The Goddess: a Demon - Cover

The Goddess: a Demon

Copyright© 2024 by Richard Marsh

Chapter 6: The Doctor Accuses

I found it impossible to accept the conclusion to which it all pointed. I had locked the door of my bedroom, gone to the wardrobe, taken out that plum-coloured cloak. I had rolled it up as tightly as I could; the blood with which it was soaked, as it dried, had glued the folds together. I had difficulty in tearing it open. An undesirable garment it finally appeared as I spread it out in front of me upon the bed, discoloured, stiff as cardboard, creased with innumerable creases. And the stiffness was horrible. When one reflected with what it had been stiffened, and how, and when, and associated with the reflection that fair-faced girl, with truth in her voice and innocence in her eyes, one wondered.

That she had been in Edwin Lawrence’s room at the very moment when the murder was taking place seemed clear. What had been her errand? What part had she played in the tragedy? Why, instead of giving an alarm, had she sought refuge in flight? In the answer to this latter question would, I felt persuaded, be found the key to the riddle. What she had witnessed had acted on her like a bolt from heaven; the shock of it had robbed her of her senses on the instant. With the scientific term which would describe her condition I was not acquainted; it was some sort of neurosis, involving, at least for the time, the entire loss of memory. If she could only describe what she had witnessed, her innocence would be established.

Such was my personal conviction; but, at present, it was my conviction only. The material evidence pointed the other way. Time pressed; danger threatened. If facts, as they were known to me, became known to others, an eager policeman, anxious to fasten guilt on some one, might arrest her on a capital charge. Apart from the question of contaminating hands, what might not be the effect, on one already in so pitiful a condition, of so hideous an accusation.

That she had witnessed something altogether out of the common way was plain. This had been no ordinary murder; the work of no everyday assassin.
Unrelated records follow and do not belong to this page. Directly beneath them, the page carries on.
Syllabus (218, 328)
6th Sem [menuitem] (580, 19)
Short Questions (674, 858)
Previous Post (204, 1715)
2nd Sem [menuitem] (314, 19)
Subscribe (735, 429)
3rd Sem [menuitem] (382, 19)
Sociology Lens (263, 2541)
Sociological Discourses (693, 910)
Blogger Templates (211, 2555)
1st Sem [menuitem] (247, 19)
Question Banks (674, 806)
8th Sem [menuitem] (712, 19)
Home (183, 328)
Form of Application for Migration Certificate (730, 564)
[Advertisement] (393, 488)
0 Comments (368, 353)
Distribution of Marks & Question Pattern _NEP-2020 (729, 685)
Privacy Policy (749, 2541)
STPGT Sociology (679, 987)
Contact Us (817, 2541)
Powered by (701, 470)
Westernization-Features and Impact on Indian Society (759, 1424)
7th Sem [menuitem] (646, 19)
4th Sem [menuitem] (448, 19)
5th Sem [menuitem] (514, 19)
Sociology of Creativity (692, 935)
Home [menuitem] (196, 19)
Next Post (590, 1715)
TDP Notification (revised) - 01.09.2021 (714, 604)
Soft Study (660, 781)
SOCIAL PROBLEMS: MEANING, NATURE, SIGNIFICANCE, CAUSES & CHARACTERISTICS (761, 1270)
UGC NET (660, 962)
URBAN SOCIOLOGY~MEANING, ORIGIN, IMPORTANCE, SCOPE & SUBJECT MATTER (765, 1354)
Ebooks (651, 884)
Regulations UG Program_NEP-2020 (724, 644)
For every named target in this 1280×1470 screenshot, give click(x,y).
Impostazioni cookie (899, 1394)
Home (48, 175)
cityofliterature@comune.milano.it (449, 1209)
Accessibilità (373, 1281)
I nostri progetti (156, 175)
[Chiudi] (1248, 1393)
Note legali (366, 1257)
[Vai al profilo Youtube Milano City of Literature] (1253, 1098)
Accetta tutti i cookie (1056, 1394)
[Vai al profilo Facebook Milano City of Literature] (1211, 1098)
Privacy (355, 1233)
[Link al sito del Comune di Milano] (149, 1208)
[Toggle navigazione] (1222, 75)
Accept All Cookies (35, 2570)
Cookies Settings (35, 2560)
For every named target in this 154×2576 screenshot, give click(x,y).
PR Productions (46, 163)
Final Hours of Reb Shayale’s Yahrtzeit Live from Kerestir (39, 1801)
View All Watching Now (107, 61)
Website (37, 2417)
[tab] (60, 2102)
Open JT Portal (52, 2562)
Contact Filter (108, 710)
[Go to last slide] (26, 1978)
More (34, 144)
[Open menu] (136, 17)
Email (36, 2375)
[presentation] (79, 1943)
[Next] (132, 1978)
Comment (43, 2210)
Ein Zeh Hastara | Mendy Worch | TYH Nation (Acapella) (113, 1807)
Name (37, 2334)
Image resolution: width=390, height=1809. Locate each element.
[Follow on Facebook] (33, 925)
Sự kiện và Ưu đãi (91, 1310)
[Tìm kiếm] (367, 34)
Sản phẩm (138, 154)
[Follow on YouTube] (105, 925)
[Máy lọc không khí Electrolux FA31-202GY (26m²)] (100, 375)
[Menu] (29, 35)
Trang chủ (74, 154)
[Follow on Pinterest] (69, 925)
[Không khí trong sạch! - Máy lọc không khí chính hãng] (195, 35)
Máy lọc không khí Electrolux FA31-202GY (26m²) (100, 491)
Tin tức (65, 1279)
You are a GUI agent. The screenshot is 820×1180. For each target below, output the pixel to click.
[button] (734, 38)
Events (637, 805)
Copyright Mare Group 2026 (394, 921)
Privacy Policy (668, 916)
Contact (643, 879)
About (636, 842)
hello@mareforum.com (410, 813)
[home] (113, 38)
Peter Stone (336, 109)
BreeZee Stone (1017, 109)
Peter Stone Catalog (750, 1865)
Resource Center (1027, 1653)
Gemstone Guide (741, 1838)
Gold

The presumption was that, taken wholly by surprise, she had seen enacted in front of her some spectacle of supreme horror; so close had she been standing as to have been actually drenched by the victim’s blood. My vision—if it was a vision—might not have any legal value, but it was full of suggestion for me; and the impression was still strong upon me that some strange creature had been present in the room, by which the crime had been actually committed. I recalled Edgar Allan Poe’s story of “The Murders in the Rue Morgue,” in which the criminal was proved to have been a huge ape; but, though I had no notion what the creature I had really seen was, I was persuaded that it had had nothing in common with any member of the ape family.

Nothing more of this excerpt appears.